• _SOURCE INFORMATION_:
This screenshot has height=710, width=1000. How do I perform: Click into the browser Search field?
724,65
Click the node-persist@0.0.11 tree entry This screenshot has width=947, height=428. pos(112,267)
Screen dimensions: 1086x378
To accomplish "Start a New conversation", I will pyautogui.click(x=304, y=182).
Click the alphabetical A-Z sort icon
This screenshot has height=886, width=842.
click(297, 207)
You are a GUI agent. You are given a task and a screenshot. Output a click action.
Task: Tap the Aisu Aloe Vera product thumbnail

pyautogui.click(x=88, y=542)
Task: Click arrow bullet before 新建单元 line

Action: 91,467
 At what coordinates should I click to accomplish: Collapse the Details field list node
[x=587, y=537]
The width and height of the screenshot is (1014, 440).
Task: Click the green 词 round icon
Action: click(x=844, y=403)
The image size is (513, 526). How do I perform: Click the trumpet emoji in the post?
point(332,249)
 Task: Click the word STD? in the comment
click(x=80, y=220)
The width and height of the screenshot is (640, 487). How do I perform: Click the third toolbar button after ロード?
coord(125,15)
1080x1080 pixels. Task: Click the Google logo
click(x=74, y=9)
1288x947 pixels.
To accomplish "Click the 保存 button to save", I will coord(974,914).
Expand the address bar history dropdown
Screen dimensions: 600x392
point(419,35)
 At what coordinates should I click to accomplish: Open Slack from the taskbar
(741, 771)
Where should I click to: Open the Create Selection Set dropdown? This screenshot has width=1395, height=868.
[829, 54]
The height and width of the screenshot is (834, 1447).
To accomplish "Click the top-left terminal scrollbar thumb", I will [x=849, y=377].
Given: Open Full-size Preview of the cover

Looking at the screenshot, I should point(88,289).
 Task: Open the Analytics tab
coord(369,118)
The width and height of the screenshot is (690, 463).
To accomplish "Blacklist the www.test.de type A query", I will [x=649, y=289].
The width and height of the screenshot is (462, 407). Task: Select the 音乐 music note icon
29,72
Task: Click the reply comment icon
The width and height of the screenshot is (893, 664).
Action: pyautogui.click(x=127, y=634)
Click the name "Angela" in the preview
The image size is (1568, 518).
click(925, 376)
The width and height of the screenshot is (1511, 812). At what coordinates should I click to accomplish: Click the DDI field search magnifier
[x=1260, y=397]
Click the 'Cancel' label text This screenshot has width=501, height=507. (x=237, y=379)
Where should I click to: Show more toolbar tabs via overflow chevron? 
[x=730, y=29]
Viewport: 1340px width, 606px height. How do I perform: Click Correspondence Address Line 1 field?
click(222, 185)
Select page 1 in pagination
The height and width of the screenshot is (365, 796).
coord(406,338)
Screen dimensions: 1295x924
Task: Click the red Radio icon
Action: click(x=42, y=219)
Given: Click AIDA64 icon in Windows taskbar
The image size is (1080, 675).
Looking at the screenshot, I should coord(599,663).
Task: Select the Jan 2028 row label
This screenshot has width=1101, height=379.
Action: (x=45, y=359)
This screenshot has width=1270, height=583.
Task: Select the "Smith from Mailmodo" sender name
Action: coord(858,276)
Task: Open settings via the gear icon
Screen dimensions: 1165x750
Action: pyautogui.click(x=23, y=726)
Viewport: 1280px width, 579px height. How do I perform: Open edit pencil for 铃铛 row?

• _WHAT THIS TASK INVOLVES_:
Write out exactly the lines that fall from the line with "Task: Open the Analytics tab" to the line with "Given: Click AIDA64 icon in Windows taskbar" in the records above, keeping both ends.

• _WRITTEN RESPONSE_:
 Task: Open the Analytics tab
coord(369,118)
The width and height of the screenshot is (690, 463).
To accomplish "Blacklist the www.test.de type A query", I will [x=649, y=289].
The width and height of the screenshot is (462, 407). Task: Select the 音乐 music note icon
29,72
Task: Click the reply comment icon
The width and height of the screenshot is (893, 664).
Action: pyautogui.click(x=127, y=634)
Click the name "Angela" in the preview
The image size is (1568, 518).
click(925, 376)
The width and height of the screenshot is (1511, 812). At what coordinates should I click to accomplish: Click the DDI field search magnifier
[x=1260, y=397]
Click the 'Cancel' label text This screenshot has width=501, height=507. (x=237, y=379)
Where should I click to: Show more toolbar tabs via overflow chevron? 
[x=730, y=29]
Viewport: 1340px width, 606px height. How do I perform: Click Correspondence Address Line 1 field?
click(222, 185)
Select page 1 in pagination
The height and width of the screenshot is (365, 796).
coord(406,338)
Screen dimensions: 1295x924
Task: Click the red Radio icon
Action: click(x=42, y=219)
Given: Click AIDA64 icon in Windows taskbar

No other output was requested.